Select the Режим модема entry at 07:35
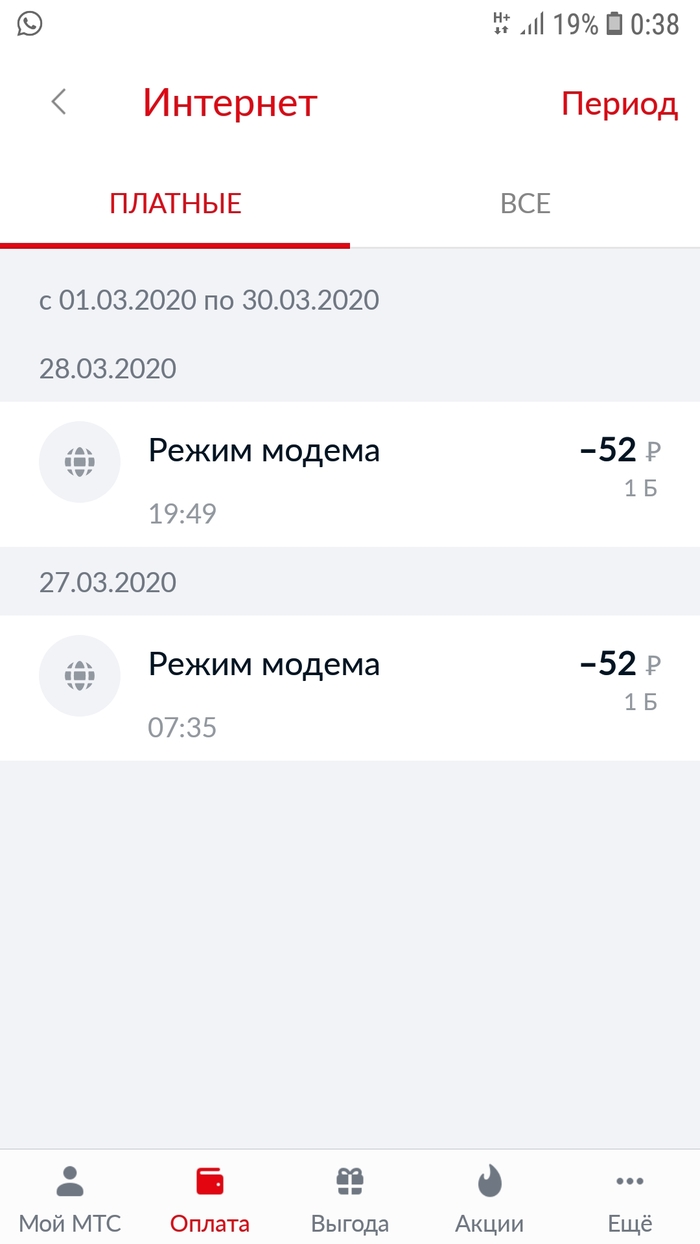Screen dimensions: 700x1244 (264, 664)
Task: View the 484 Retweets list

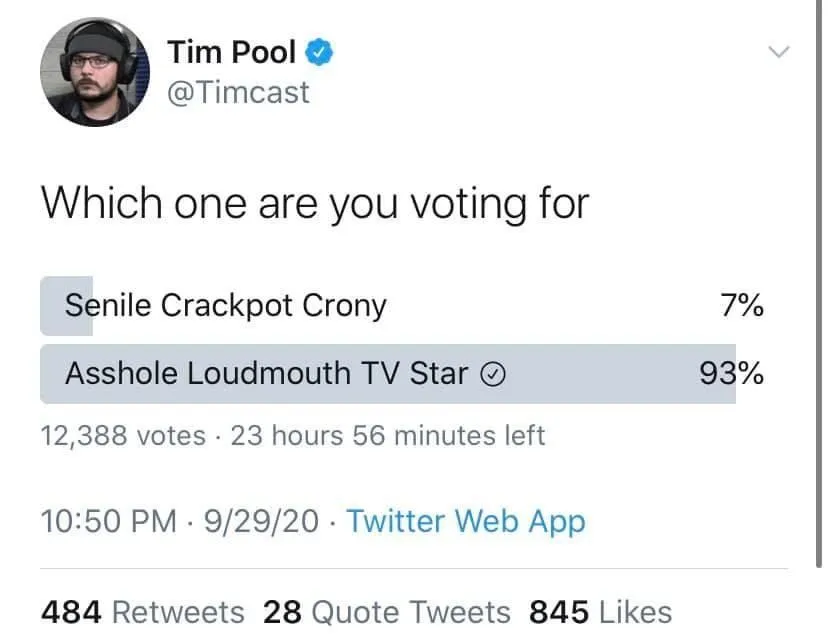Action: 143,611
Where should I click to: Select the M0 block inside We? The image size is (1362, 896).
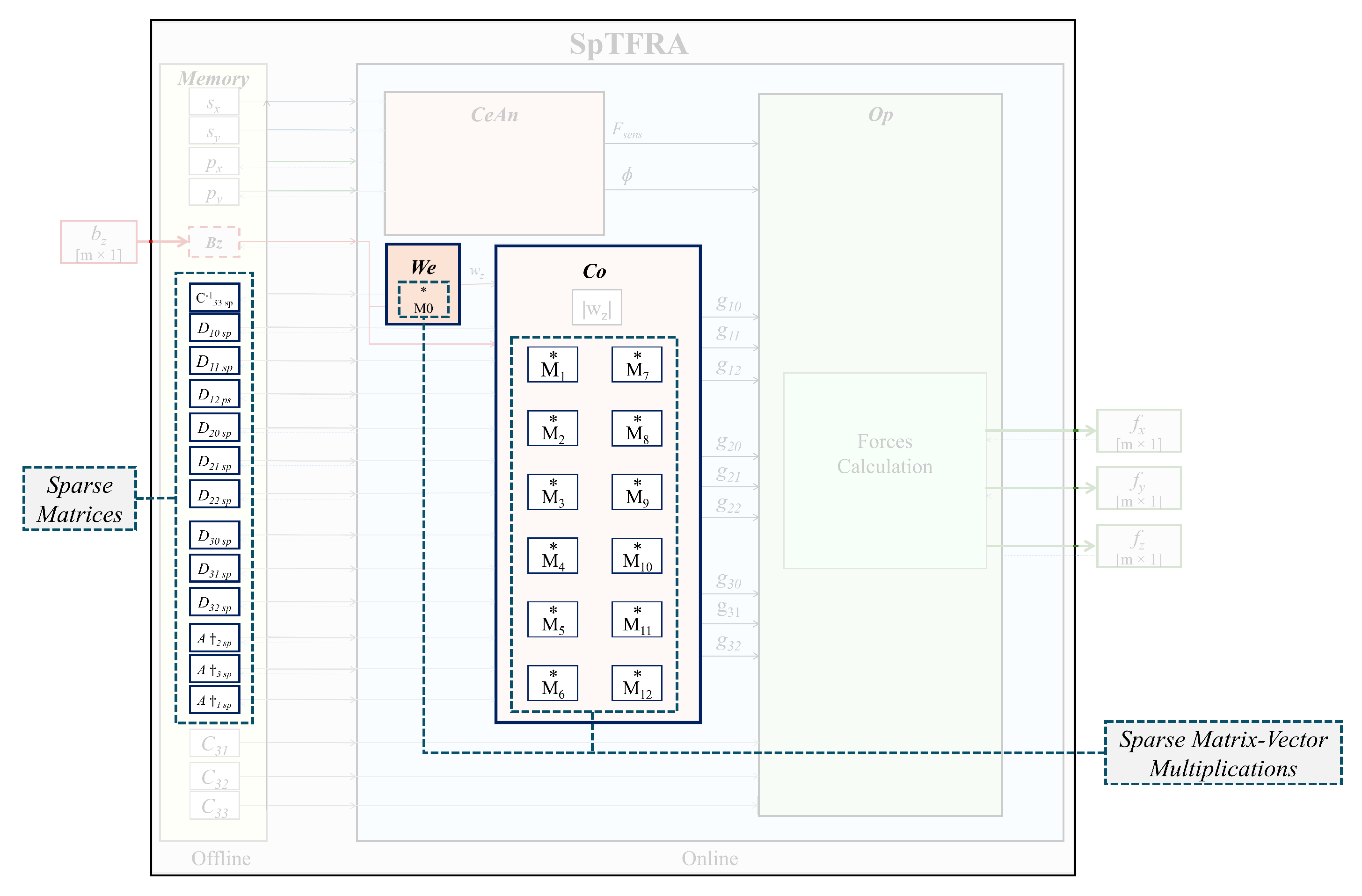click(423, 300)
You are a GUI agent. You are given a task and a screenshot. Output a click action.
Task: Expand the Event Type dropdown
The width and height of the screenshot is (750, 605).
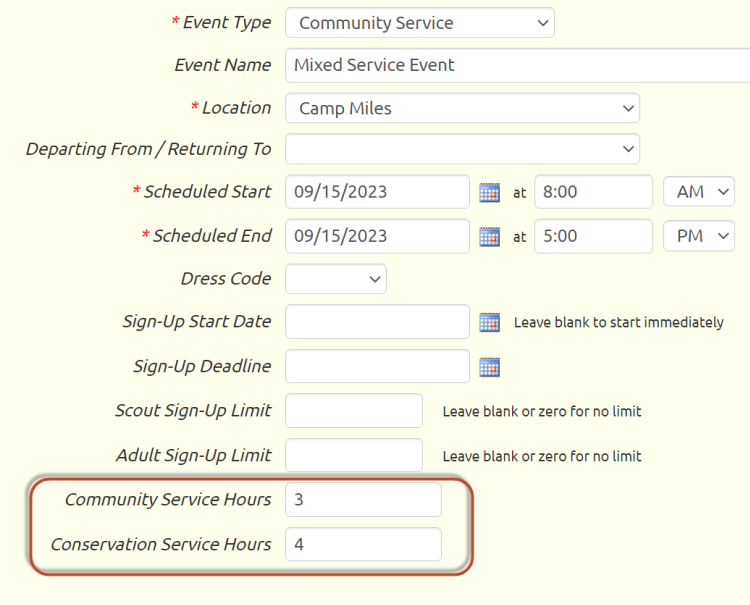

◆ ◆ ◆ ◆ ◆

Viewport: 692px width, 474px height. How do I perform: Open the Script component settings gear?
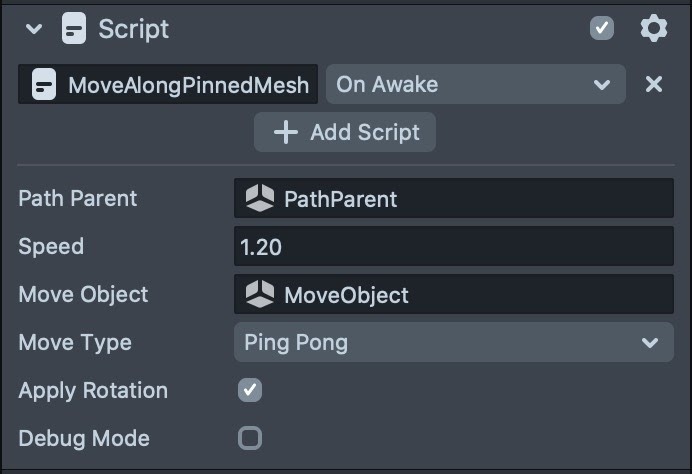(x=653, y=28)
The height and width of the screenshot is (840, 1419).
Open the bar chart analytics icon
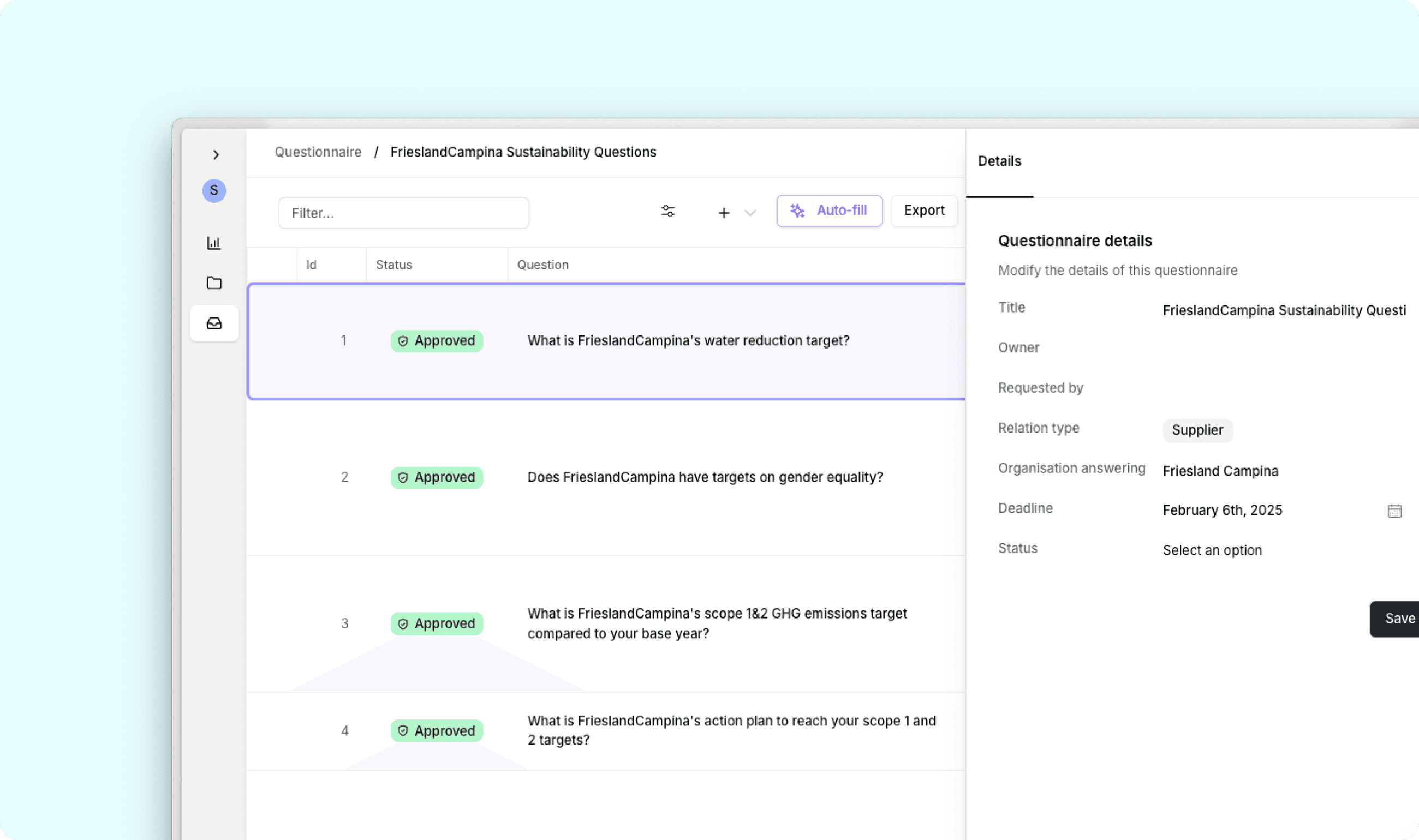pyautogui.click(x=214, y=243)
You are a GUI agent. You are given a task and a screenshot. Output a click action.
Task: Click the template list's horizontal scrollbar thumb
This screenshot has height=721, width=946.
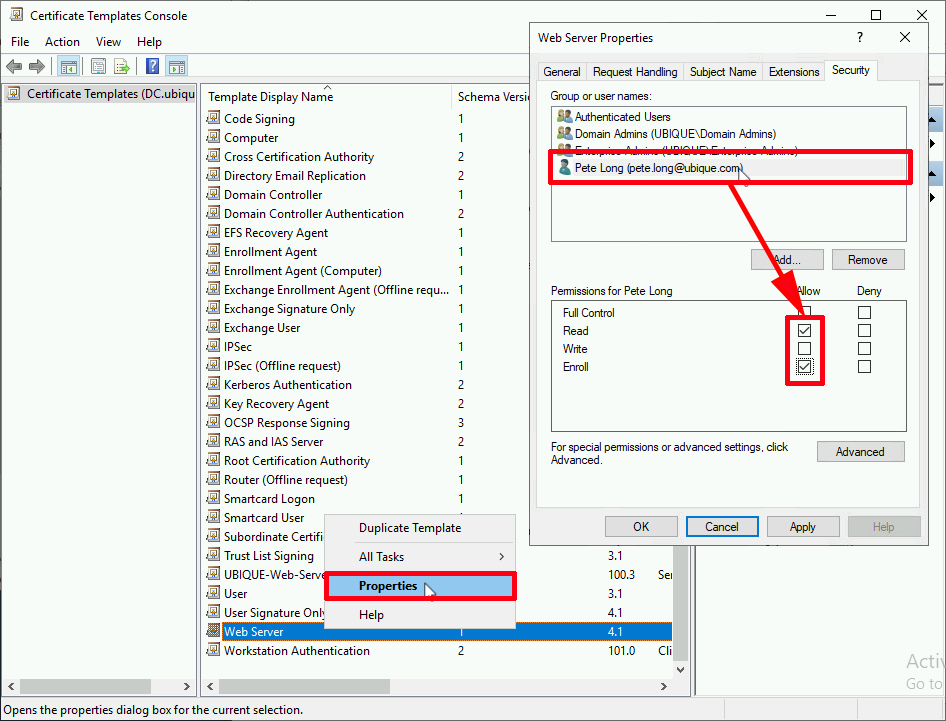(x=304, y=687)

◆ ◆ ◆ ◆ ◆

- **TASK TO COMPLETE**
Copy out the records from the line containing "Select the Режим модема entry at 07:35" through the line containing "The width and", keeping both of those lines and leaving out the pictures.

- **TASK RESULT**
Select the Режим модема entry at 07:35
Screen dimensions: 700x1244 (264, 664)
Task: View the 484 Retweets list

Action: 143,611
Where should I click to: Select the M0 block inside We? The image size is (1362, 896).
click(423, 300)
You are a GUI agent. You are given a task and a screenshot. Output a click action.
Task: Expand the Event Type dropdown
The width and height of the screenshot is (750, 605).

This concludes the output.